This article, titled "Can Large Language Models Provide Useful Feedback on Research Papers? A Large-Scale Empirical Analysis", is a collaborative effort by a diverse team of researchers from various academic backgrounds and institutions. This study was published on July 17, 2024, in NEJM AI, volume 1, issue 8. The article explores the potential of large language models (LLMs) in providing useful feedback on research papers, presenting a large-scale empirical analysis to address this question. This groundbreaking study explores the potential of large language models (LLMs), specifically GPT-4, to provide useful feedback on research papers. The researchers developed an automated pipeline using GPT-4 to generate structured feedback on scientific papers and conducted two large-scale studies to evaluate its effectiveness.


Key Findings:

  1. Retrospective Analysis:

    • Compared GPT-4's feedback with human peer reviewer feedback on 3,096 papers from Nature family journals and 1,709 papers from the ICLR conference.

    • The overlap between GPT-4 and human reviewer feedback (30.85% for Nature journals, 39.23% for ICLR) was comparable to the overlap between two human reviewers (28.58% for Nature journals, 35.25% for ICLR).

    • GPT-4's feedback showed higher overlap with human reviewers for weaker papers (e.g., rejected ICLR papers).

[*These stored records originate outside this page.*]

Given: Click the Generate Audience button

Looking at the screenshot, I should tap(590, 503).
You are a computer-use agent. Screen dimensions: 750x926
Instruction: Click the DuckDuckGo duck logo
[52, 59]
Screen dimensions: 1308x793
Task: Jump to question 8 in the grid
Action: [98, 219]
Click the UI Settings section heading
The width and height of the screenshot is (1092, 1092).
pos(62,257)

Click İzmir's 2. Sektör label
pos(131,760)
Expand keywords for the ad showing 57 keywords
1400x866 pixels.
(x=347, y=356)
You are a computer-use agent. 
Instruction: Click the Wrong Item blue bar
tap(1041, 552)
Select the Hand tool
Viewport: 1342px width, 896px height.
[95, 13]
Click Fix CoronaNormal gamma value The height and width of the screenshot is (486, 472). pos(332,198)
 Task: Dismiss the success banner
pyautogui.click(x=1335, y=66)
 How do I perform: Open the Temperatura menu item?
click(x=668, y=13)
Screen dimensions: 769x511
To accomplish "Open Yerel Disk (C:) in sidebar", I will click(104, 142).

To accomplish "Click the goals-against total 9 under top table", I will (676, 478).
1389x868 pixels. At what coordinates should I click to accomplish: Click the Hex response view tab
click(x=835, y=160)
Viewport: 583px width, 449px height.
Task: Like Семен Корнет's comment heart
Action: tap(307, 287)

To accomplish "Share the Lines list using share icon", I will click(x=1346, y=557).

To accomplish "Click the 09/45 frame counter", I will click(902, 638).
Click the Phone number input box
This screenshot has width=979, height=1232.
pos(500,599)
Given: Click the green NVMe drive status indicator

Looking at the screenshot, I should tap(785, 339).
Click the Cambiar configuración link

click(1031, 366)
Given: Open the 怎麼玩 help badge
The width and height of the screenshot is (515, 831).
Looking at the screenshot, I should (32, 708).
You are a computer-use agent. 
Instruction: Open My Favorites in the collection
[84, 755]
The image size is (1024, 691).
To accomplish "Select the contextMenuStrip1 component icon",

  2. Prospective User Study:

    • Surveyed 308 researchers from 110 US institutions in AI and computational biology.

    • 57.4% of users found GPT-4 generated feedback helpful or very helpful.

    • 82.4% found it more beneficial than feedback from at least some human reviewers.

  3. Characteristics of GPT-4 Feedback:

    • GPT-4 was more likely to identify issues raised by multiple human reviewers.

    • The model tended to focus on certain aspects of feedback more than humans (e.g., research implications).

    • GPT-4 generated non-generic, paper-specific feedback.

Limitations:

  • GPT-4 sometimes struggled to provide in-depth critique of method design.

  • The model tended to focus on certain aspects of scientific feedback more than others.


Implications: The study suggests that while human expert review should remain the foundation of the scientific process, LLM-generated feedback could benefit researchers, especially when timely expert feedback is unavailable or during early stages of manuscript preparation. The findings indicate that LLM and human feedback can complement each other, potentially enhancing the overall quality of scientific review and feedback.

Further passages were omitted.